相框里的女人有一头微微飞扬的短发,微微翘起的鼻子,以及一张生动绽放的笑脸。
多么熟悉的一张脸。
多么可恶的一张脸。
这个混蛋,他怎么可以把安妮这么冠冕堂皇地放在我的屋子里。
我强忍怒气,指着相框明知故问:
她是谁?
Dreamlover。邹剑平静地说,可惜,她嫁了,并且走了。所以,我也应该死心了。

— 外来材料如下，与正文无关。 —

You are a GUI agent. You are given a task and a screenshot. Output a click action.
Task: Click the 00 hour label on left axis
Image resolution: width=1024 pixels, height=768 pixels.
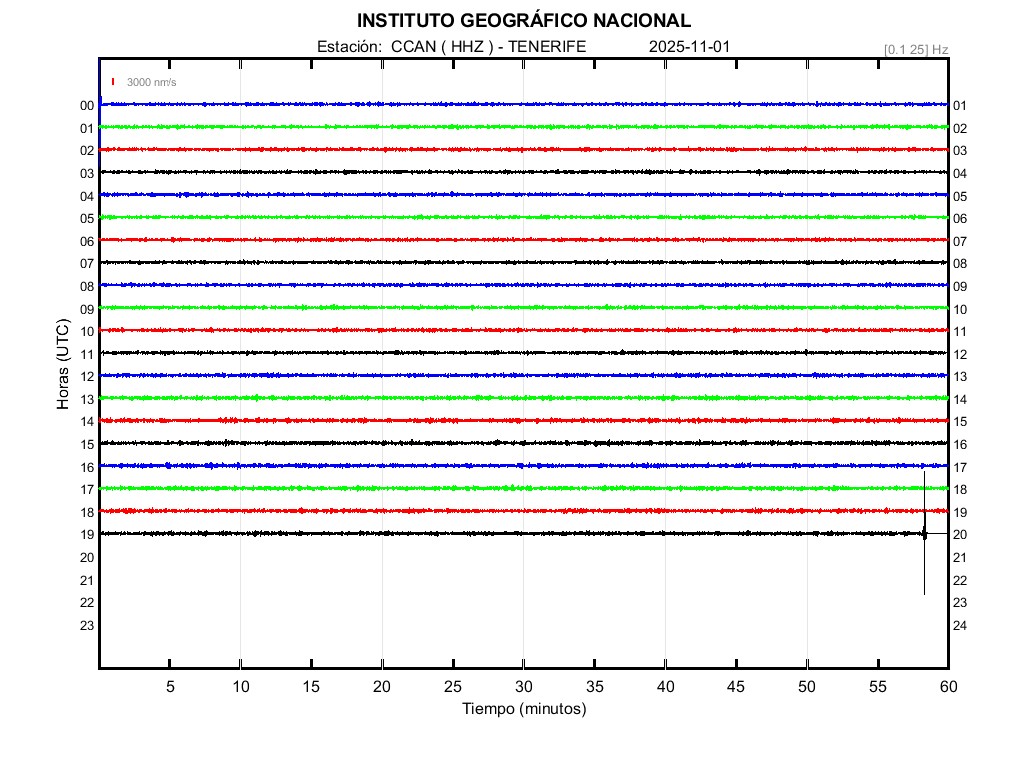click(x=87, y=106)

我愣愣地看着他,天下竟然还有比我更傻更不幸的人,连爱情的滋味都没有尝到,却一厢情愿地魂绕梦牵。
我伸手拿过相框便往外走。既然这样,就把她扔了。
他一把抢过,吼道,不管你的事!
我终于按捺不住,咆哮起来:
怎么不管我的事?这个女人巧取豪夺了本来属于我的丈夫。如今她尽享天伦,而我,难道还要每天对着她的照片顶礼膜拜不成?我真是瞎了眼睛找了你来合住,你要么给我滚,要么让她滚!……
一通发泄后我“嘭”地一声踢牢了自己的房门。
不知在网络上消磨了多长时间,直至肚子不规则地叫起来。走出卧室,满室生香。邹剑倚在门边向我伸出手来:
讲和吧。我们都是可怜的人儿,理应当惺惺相惜。
我探头过去,照片呢?
他从口袋里掏出给我,你处理吧。
我冲进厨房,一把火烧了。扭过头去,望到邹剑的眼睛里一片蒙蒙的水。
我们开始和平共处。
邹剑说,你是写小说的,哪天我要把我的故事讲给你听。
我说免了,你的故事无非是千篇一律的单相思而已。
他很认真地说,不是你想象的那么简单的。
我咯咯笑道,这个世界上还有什么样的爱情故事能够叫人耳目一新?统统狗屁!
他惊愕地看着我,我猜我当时的脸上的表情一定十分破碎。
结果并不如我所料的那样理所当然,两人最终没有躺到一张床上去。我们从彼此的瞳仁里看到的仍然是别人的影子。
我们曾经努力地营造过一些特殊的情境,浪漫的,温情的,暖昧的……
努力牵手,拥抱,亲吻。
然交织在一起的目光怎样也无法湿润起来。
他说,对不起。
我也说,对不起,实在抱歉。
我们的感情,都还凝滞在过去的记忆里。
傍晚五点半,有暖暖的斜阳和湛蓝的天。
天气很好,连门铃都响得格外动听。
我蹦跳着出去开门。
一个风尘仆仆的男人,静静地站立着,脸上写满倦意。
若安。
我的若安回来了,依然是金丝边框的眼镜,清瘦俊朗;依然含情脉脉地看着我,微笑像两朵花儿一样缀在嘴角边。
他轻轻地叫我,子璇,子璇。轻轻抚着我的头发说,我过来出差,顺便来看你。
我哽咽地别转过头去。
邹剑高举着铲刀从厨房里探出头来,谁呀?
我说,有客人来了,加筷。
有些人也许注定一辈子得不到爱情。
像我。
不是不珍惜,而是不争取;不是太冷漠,而是太消极。
望着若安远去的背影,我再一次泪流满面。邹剑说,我帮你跟他解释去。
我摇摇头。接着使劲地摇头,摇头,摇头。
我说,邹剑,我要离开这个城市,我要去流浪,到一个爱情触及不到的地方,重新开始。
告别过去,从告别一座城市开始。